Take the lines below from the one with "Task: Delete selected page using trash icon" through the one with "This screenshot has width=853, height=568." and retype them exactly. Include nothing else, and no pictures.

(Beginning of EXERCISE INPUT)

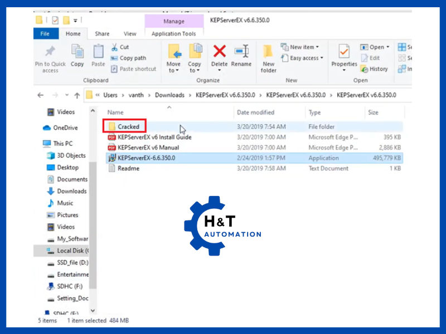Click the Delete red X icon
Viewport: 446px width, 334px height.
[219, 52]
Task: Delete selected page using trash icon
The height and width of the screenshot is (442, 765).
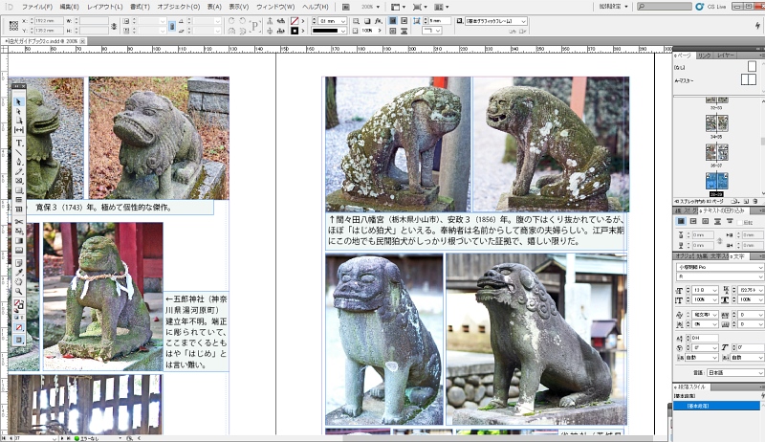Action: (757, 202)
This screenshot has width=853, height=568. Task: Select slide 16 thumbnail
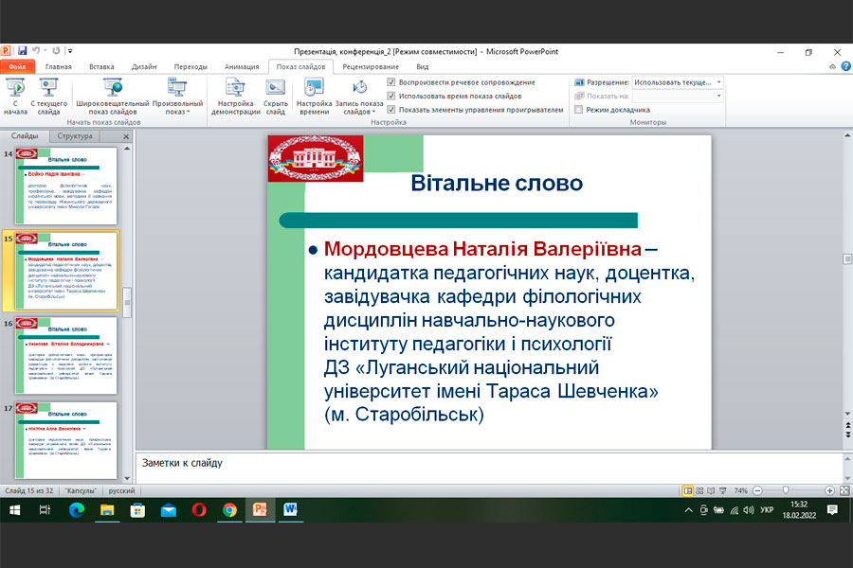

(End of EXERCISE INPUT)
(Beginning of EXERCISE INPUT)

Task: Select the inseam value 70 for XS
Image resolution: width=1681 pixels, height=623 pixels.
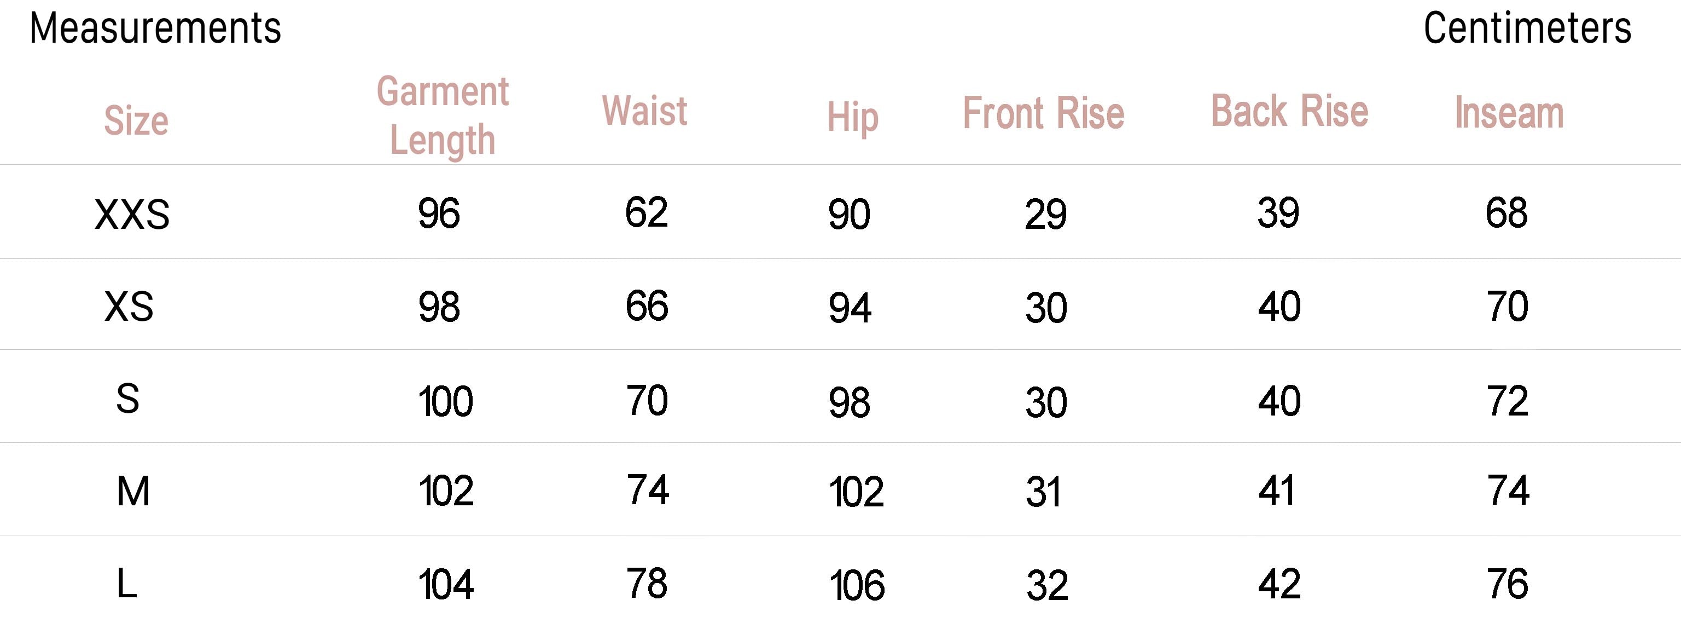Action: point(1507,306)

(End of EXERCISE INPUT)
(Beginning of EXERCISE INPUT)

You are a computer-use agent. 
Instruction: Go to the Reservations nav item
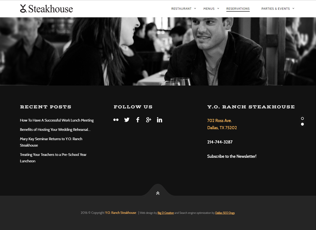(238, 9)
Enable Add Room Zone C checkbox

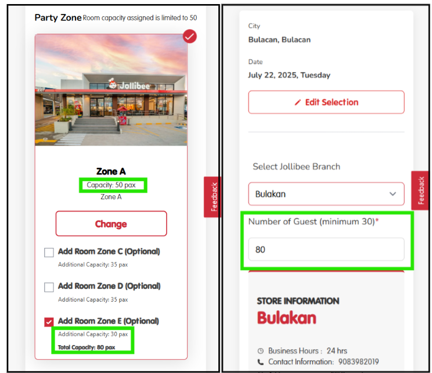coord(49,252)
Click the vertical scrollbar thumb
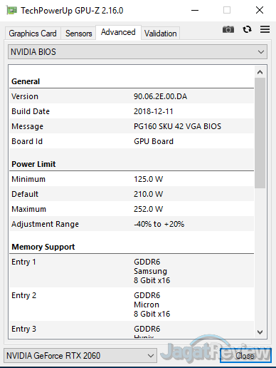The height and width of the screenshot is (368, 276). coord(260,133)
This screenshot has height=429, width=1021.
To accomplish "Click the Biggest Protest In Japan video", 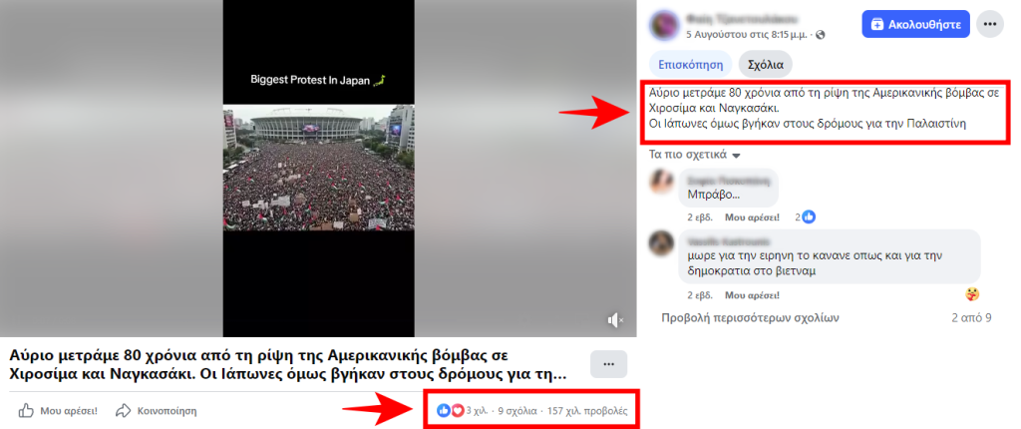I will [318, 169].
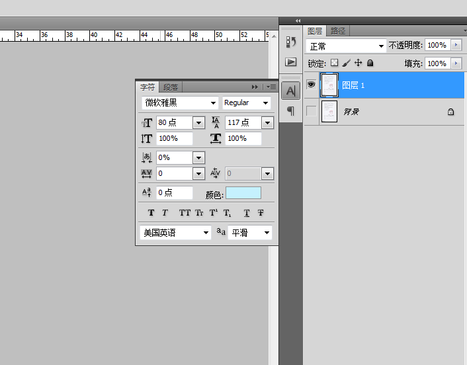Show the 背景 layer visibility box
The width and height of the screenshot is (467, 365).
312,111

(End of EXERCISE INPUT)

RESPONSE TO THE EXERCISE |
Task: Delete selected page using trash icon
The height and width of the screenshot is (442, 765).
Action: (757, 202)
This screenshot has width=853, height=568. Task: Select slide 16 thumbnail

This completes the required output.